Autonomous agents are the new spend-generating workloads, and they behave like services with their own budgets and their own blast radius. So give each agent an identity and a cost center, the same way you would tag a service. This is not only a finance concern. The Cloud Security Alliance, in its non-human identity governance whitepaper on May 20, 2026, noted that non-human identities already outnumber humans by roughly 45 to 1, and as high as 144 to 1 in some estimates. Every one of those agents can spend money and take action. Naming and budgeting them is the same hygiene that lets you both attribute cost and revoke access cleanly.
Then put it on a cadence. The cloud FinOps shops that control spend do it with a boring weekly review: top movers, biggest cost-per-outcome offenders, anything new that appeared, anything trending toward its cap. Run the identical meeting for AI. Pull the per-request data from your gateway, look at cost per accepted result rather than raw token volume, and ask one question of every line that grew: is this buying us proportional value.

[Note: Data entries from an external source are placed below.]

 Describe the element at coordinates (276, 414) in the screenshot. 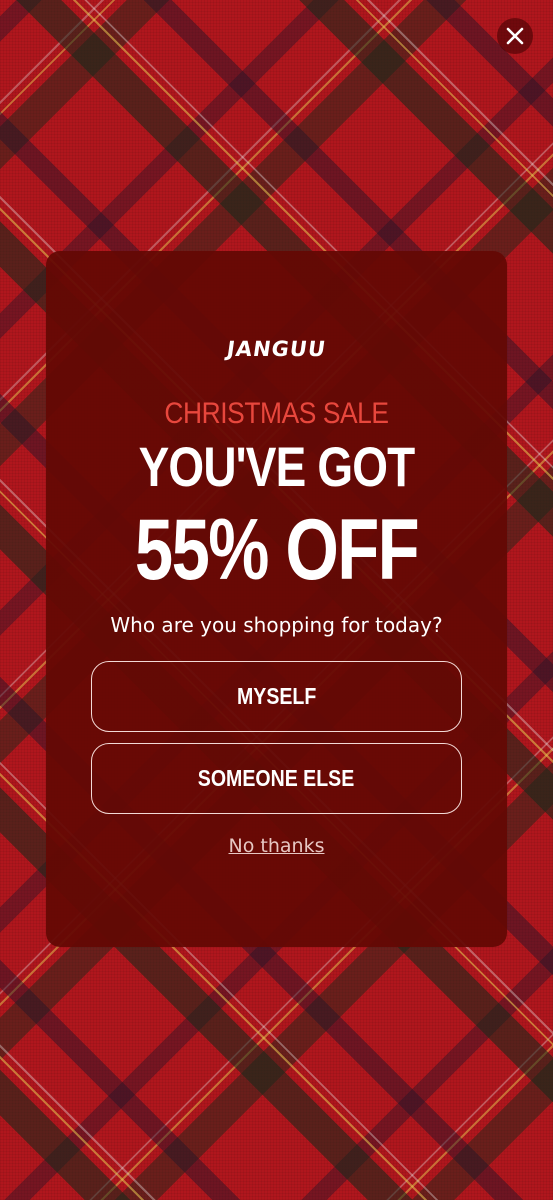

I see `sale-eyebrow: CHRISTMAS SALE` at that location.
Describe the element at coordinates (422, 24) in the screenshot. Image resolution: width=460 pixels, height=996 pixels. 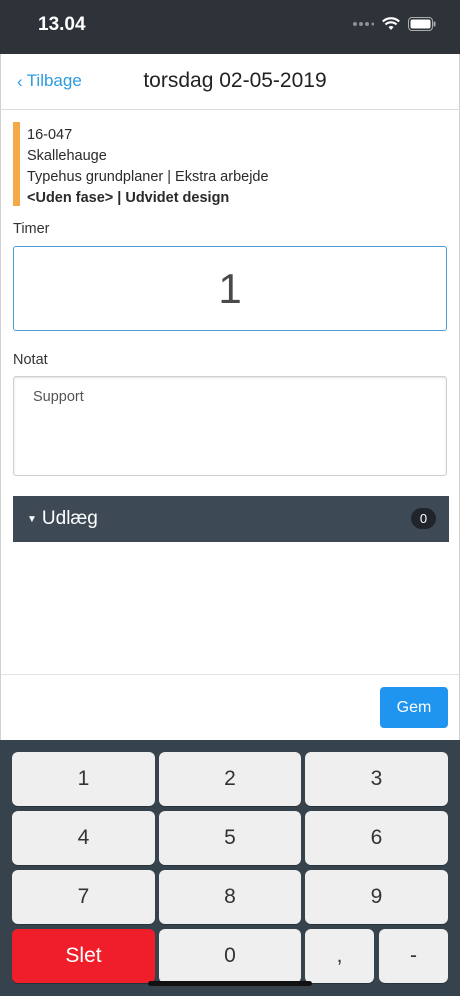
I see `battery-icon` at that location.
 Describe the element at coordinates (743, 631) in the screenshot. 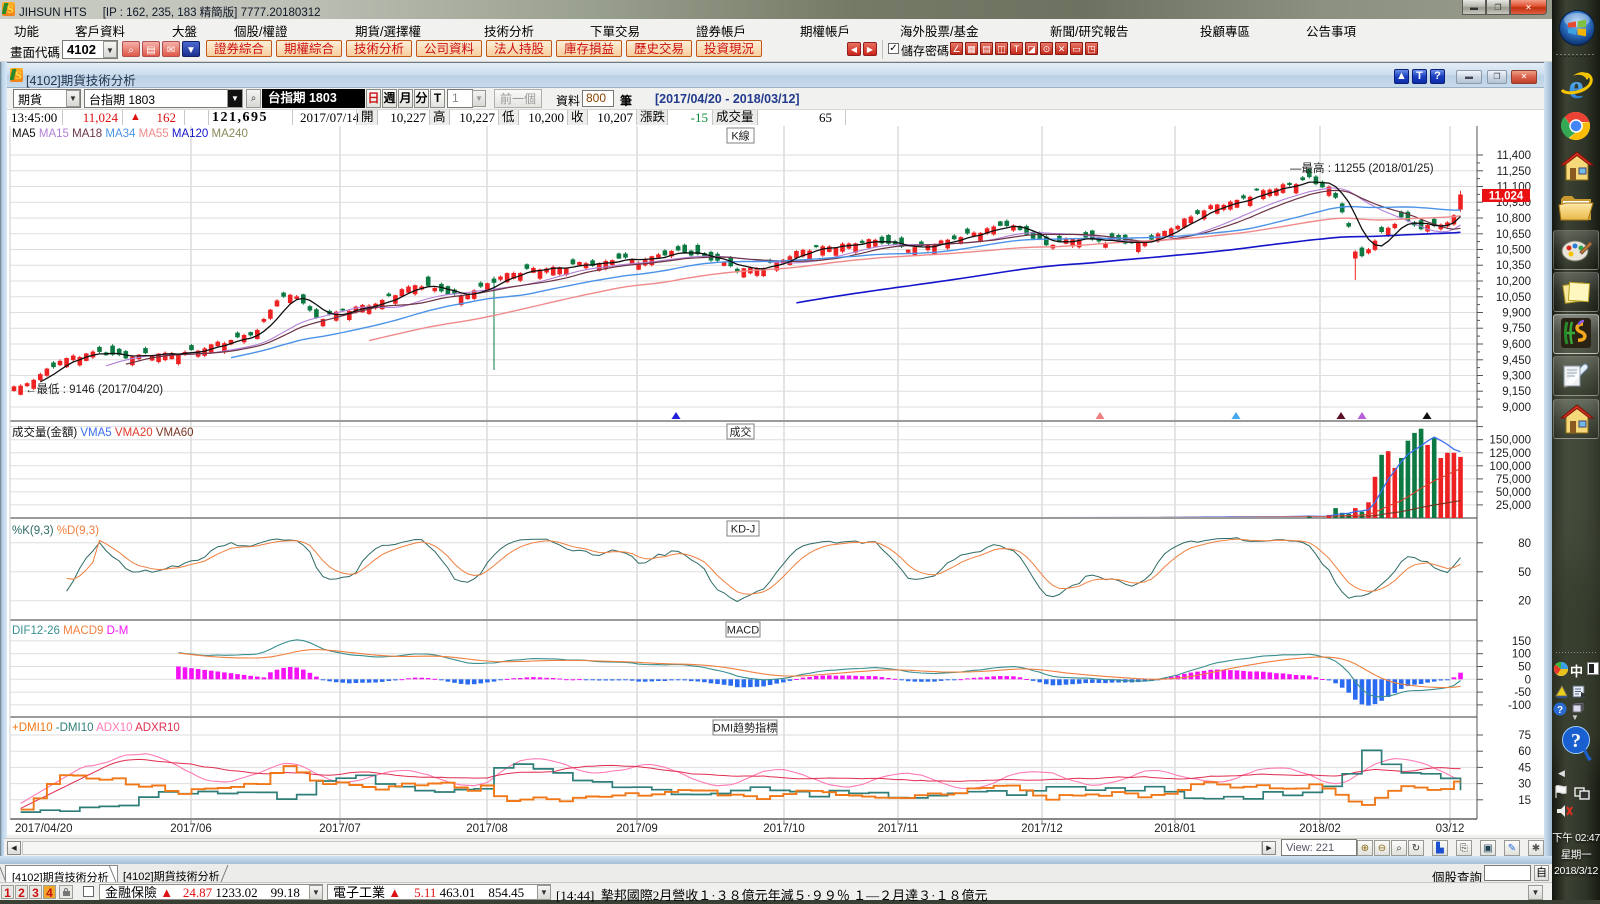

I see `svg-text: MACD` at that location.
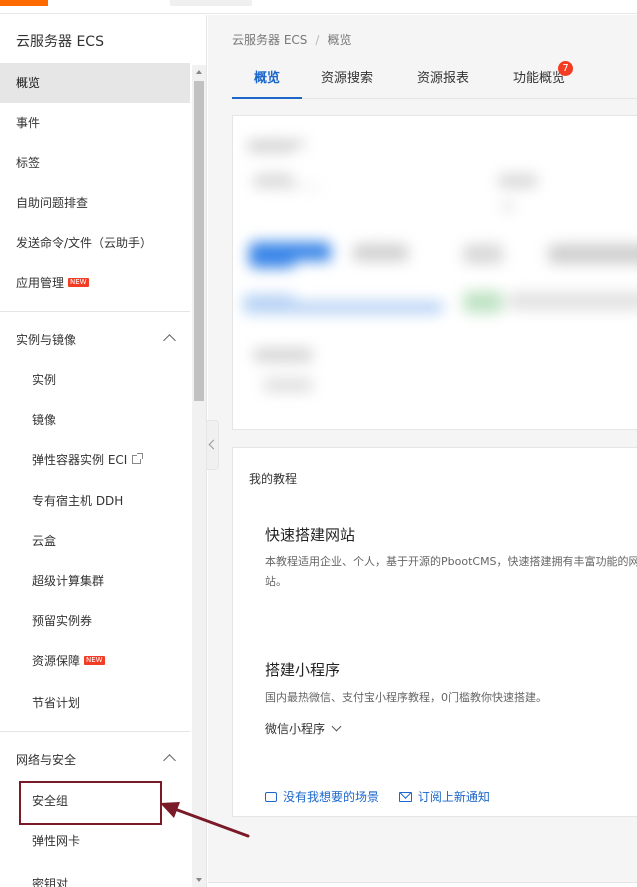 Image resolution: width=637 pixels, height=887 pixels. Describe the element at coordinates (56, 703) in the screenshot. I see `sidebar-item-label: 节省计划` at that location.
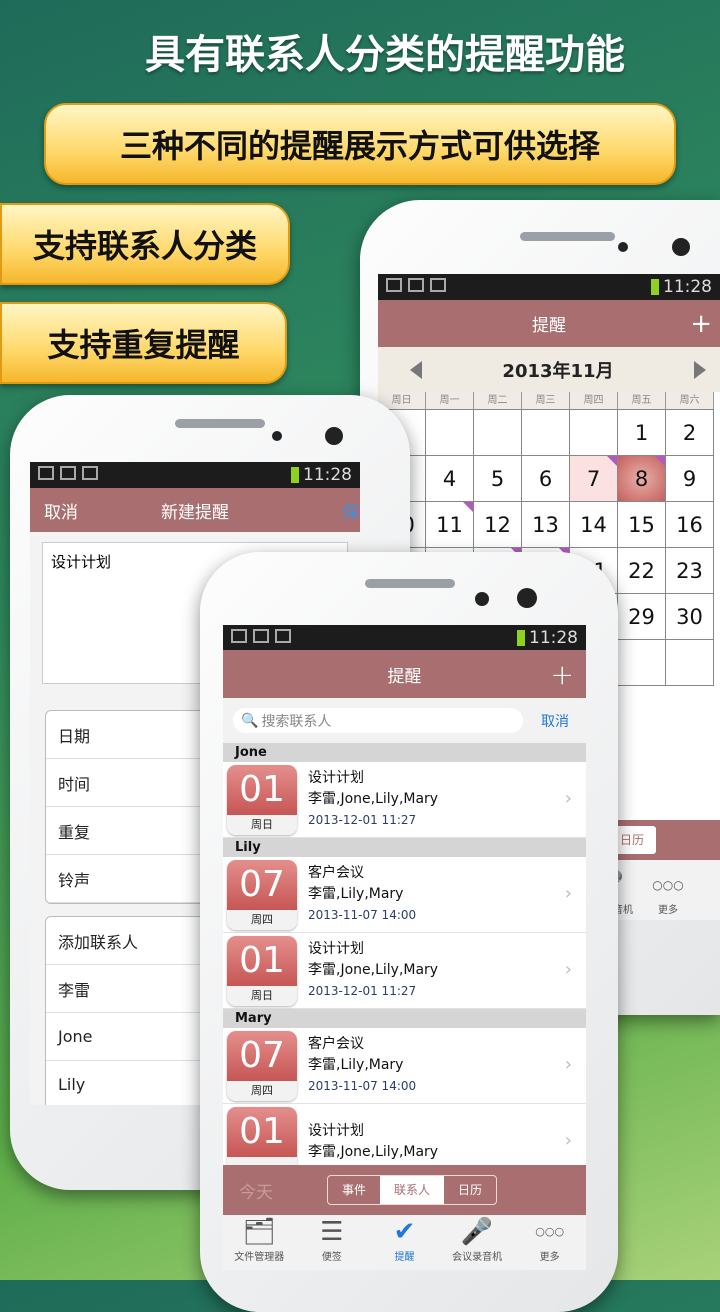  What do you see at coordinates (262, 1056) in the screenshot?
I see `day-number: 07` at bounding box center [262, 1056].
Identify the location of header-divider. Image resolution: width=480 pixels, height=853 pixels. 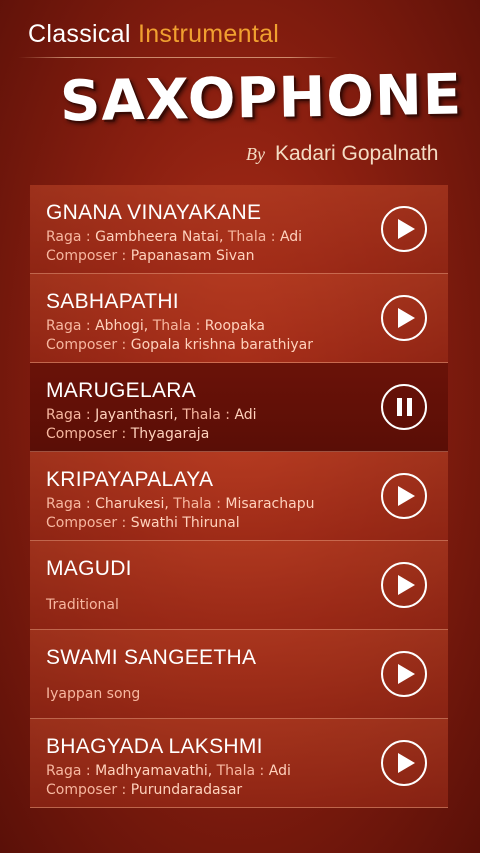
(178, 58).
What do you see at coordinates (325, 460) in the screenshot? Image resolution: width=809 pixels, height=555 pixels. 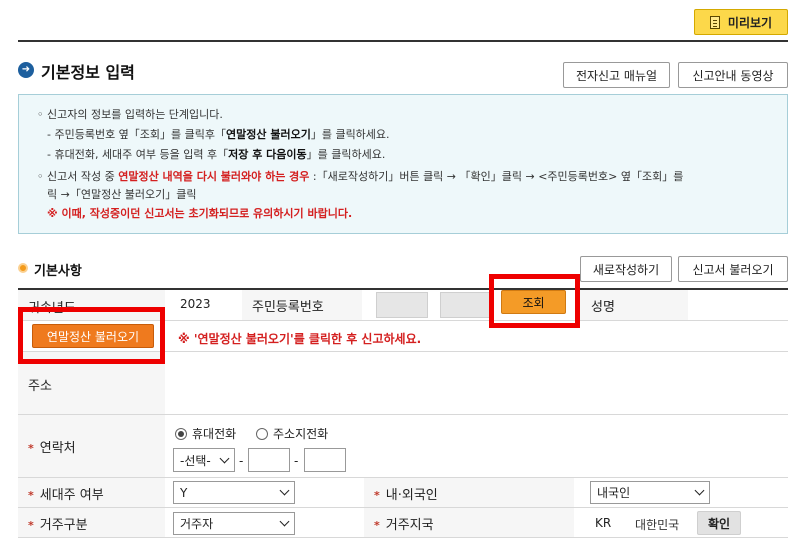 I see `phone-last-input` at bounding box center [325, 460].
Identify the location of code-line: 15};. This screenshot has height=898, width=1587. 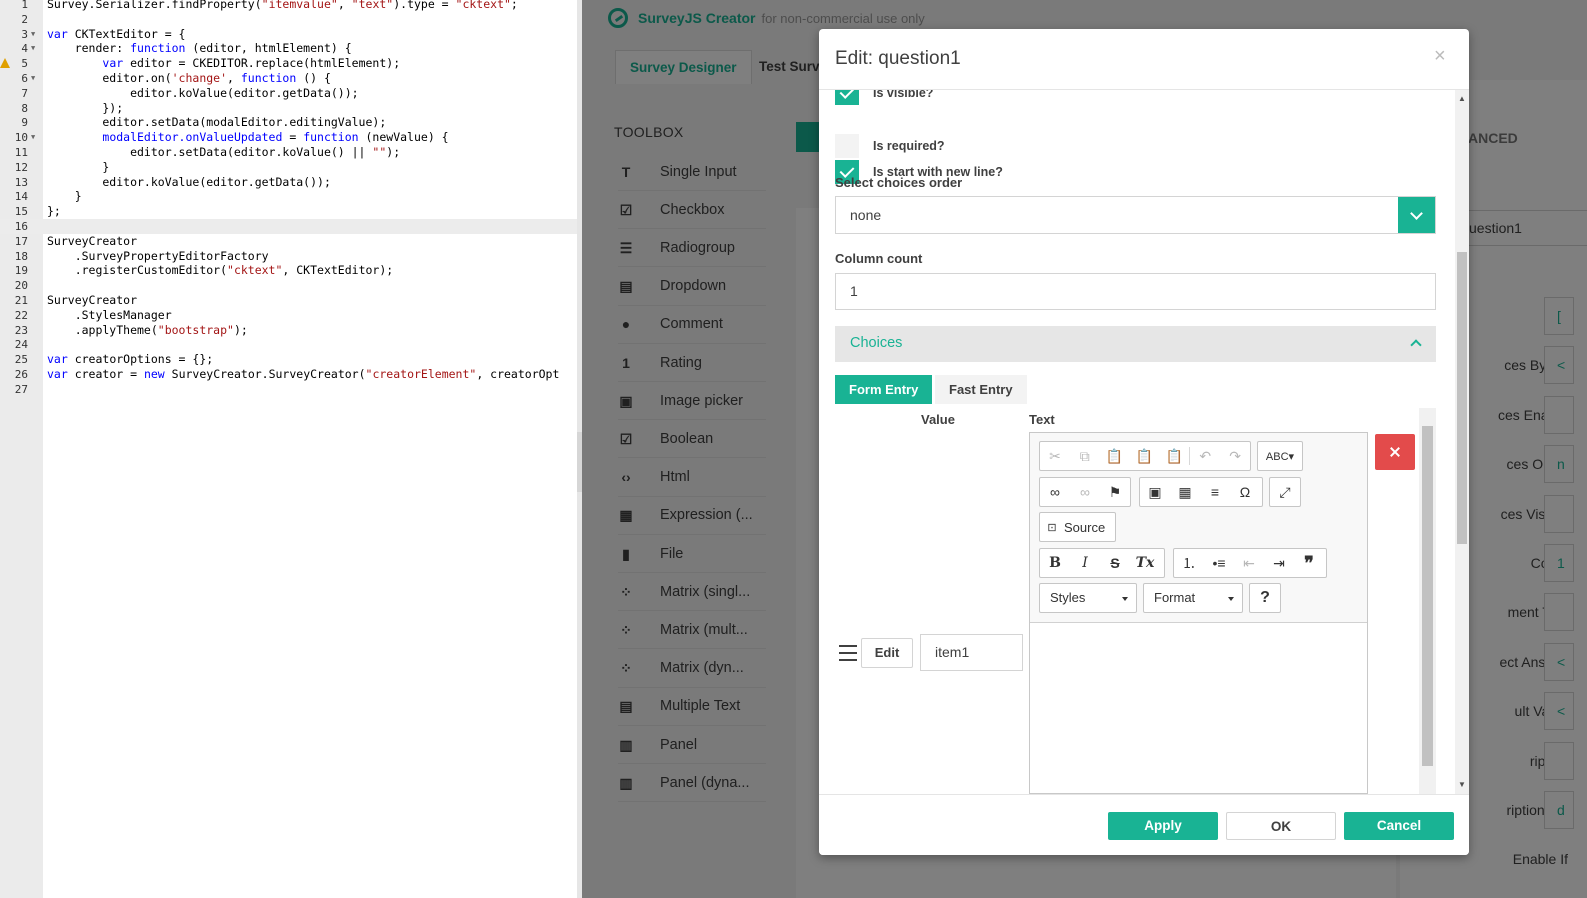
(288, 212).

None of this is novel. It is the cloud FinOps playbook applied to a new unit of consumption. The teams that get hurt are the ones who assume AI spend is a model problem and forget it is an operations problem. The meter is already running. The only question is whether you have built the dashboard yet.
I am curious where others are putting the metering: at the gateway, at the provider, or both. What is working for you.